If the pressure at the inlet of the pipeline 1 drops and becomes less than the pressure of the hydraulic resistance of the load, the signal of the integrating node 10 disappears, therefore, the pressure P _with becomes equal to zero. The regulator switches to the mode of operation of the pressure regulator "after itself", where the set value is the pressure at the inlet of the pipeline 1, reduced by the value of P _p due to the influence of the spring 23. With an increase in the input pressure, the pressure P _u also changes at a speed determined by the unit speed limits 21.

To stabilize the influence of pressure P _with there is a minimum pressure limiter 12, the installation value of which is chosen slightly lower than the pressure in the pipe 1 in all operating modes, and to ensure operability even at low pressure, the effectiveness of the membrane 15 is selected above the efficiency of the membrane 16.

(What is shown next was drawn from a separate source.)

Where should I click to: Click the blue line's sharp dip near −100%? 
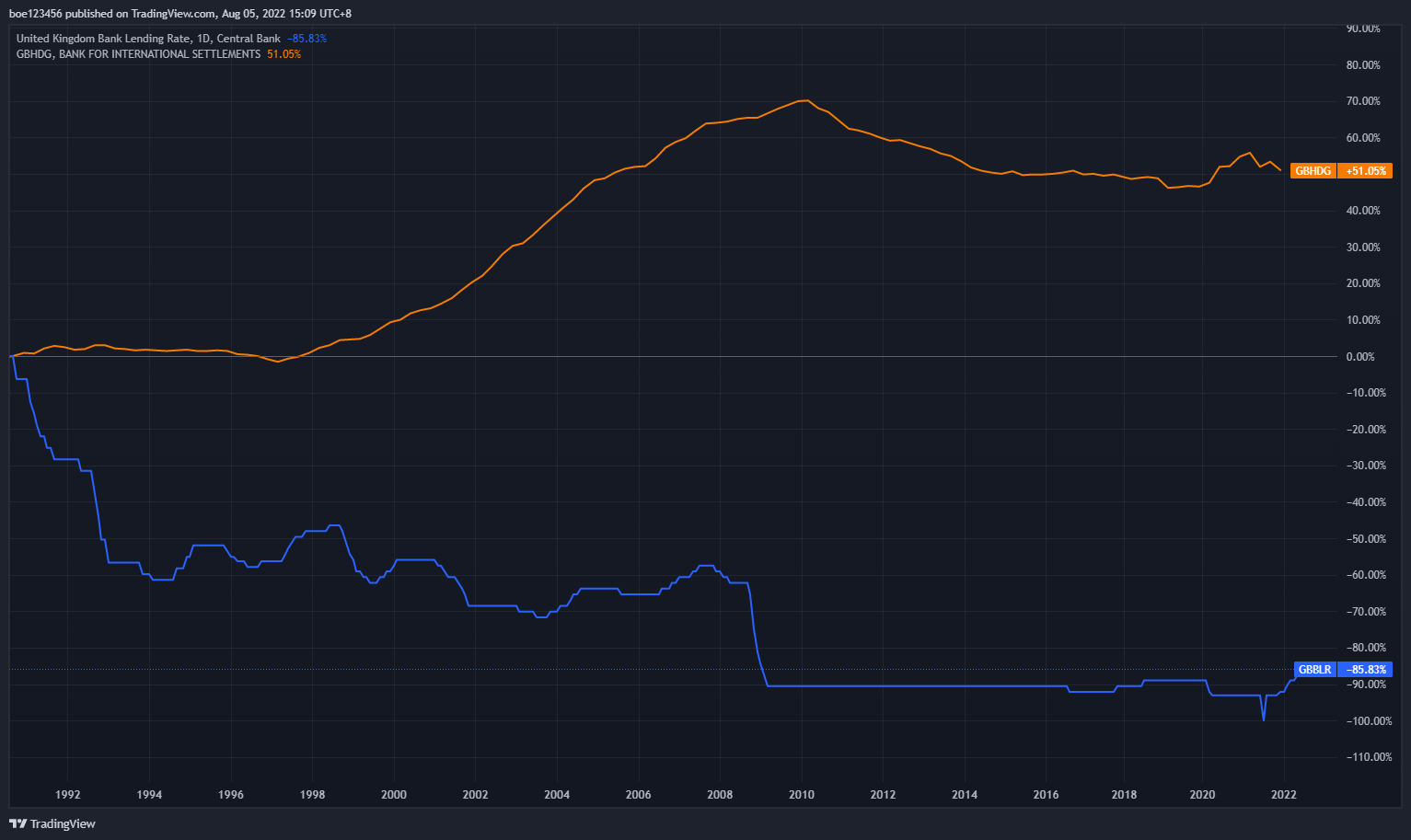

From the condition of stable operation of the regulator, it is required that the time of pressure change from zero to the maximum value at the output of the electro-pneumatic transducer P _with does not remain constant in all modes.

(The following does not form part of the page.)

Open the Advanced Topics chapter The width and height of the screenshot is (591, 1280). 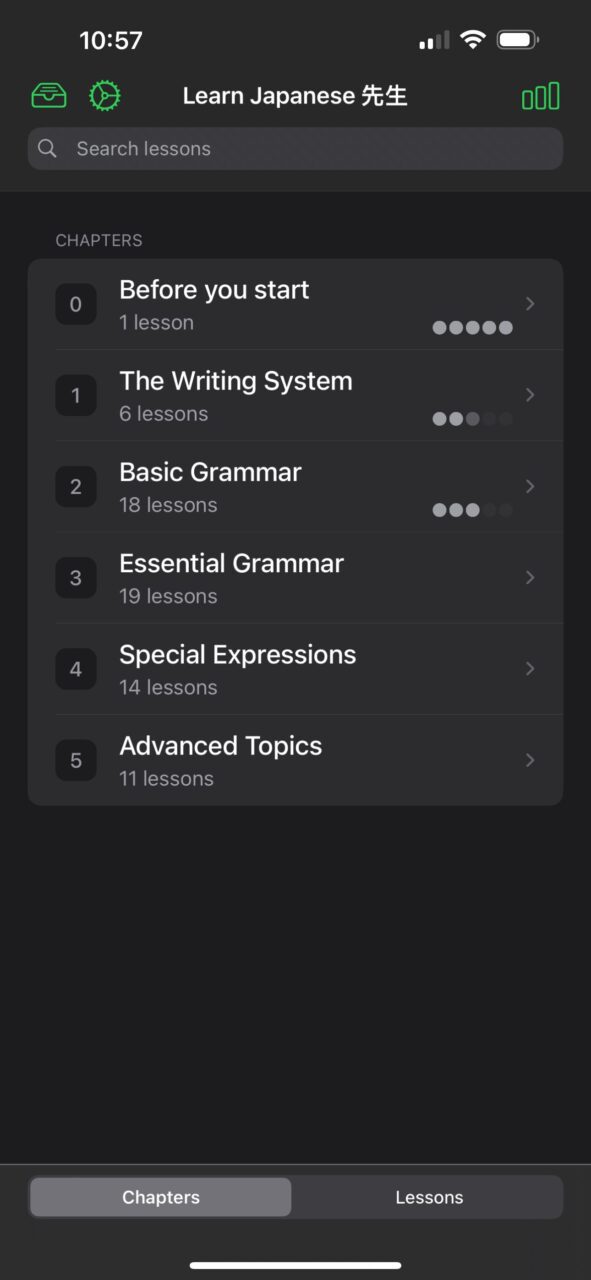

Since for different hydraulic resistance of the load with pressure P _s from the electropneumatic transducer, it is necessary to compensate for different values of pressure P _o , i.e., the lower the hydraulic resistance, the greater the value of P _s , and, conversely, the more, the less. It is known that the gas flow rate is characterized by a hyperbolic dependence of pressure on the differential pressure on the measuring device. Thus, the lower the outlet pressure, the more pressure P _s must be changed. Therefore, the integration speed switch 24 changes the indicated speed in inversely proportional to the pressure on the flow meter 3.

Sources of information taken into account when preparing the application:

1. Flight operation manual TU204 - 120 s. Operation of systems and equipment - Air conditioning, chapter 8.11, fig. 8.11.2 Block diagram of the air conditioning system;

2. Copyright certificate SU 1264142 A1, class G 05 D 7/01.

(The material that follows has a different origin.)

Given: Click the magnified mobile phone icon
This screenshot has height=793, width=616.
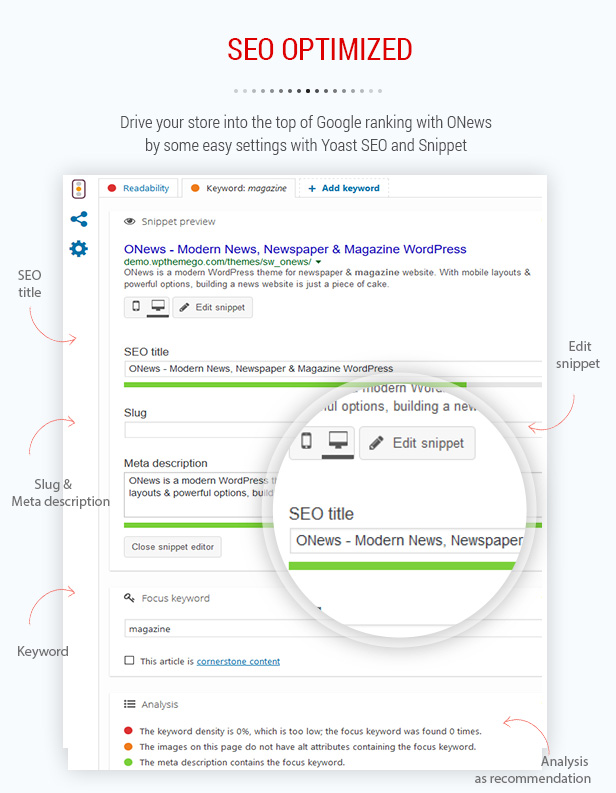Looking at the screenshot, I should tap(306, 441).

3. ABG-SEMCA, System description note, report No. RAN-G700-121, 06/14/1996.

Claims (2)

1. A gas flow regulator comprising a flow control valve with a pneumatic actuator and a feedback line sequentially installed in the pipeline, a flow meter (Venturi tube) with pressure and differential pressure sensors, the outputs of which are connected to the input of an electro-digital flow computer with a job selection unit , and the output of the calculator, in turn, is connected through an integrating unit, for example, a stepper motor, to an electropneumatic converter, the pneumatic inlet of which is in communication with the inlet of the control valve pressure limiter, characterized in that it is equipped with a pneumatic probe, in the housing of which there is a seat controlled by two interconnected spring-loaded membranes with generally different effective areas dividing the pneumatic probe body into two working, intermembrane and submembrane cavities, : the first working cavity is in communication with the inlet pipe of the control valve by means of a unit for limiting the rate of change of pressure, for example, a throttle-capacitive type, and a limiter pressure limit, and the output of the electropneumatic transducer is connected to the second, the intermembrane cavity is in communication with the atmosphere, and the submembrane cavity is connected to the pneumatic actuator of the flow control valve through the seat of the pneumatic sensor. 2. The gas flow regulator according to claim 1, characterized in that the integrating unit comprises an integration speed switch connected to a pressure sensor of a flow measuring device.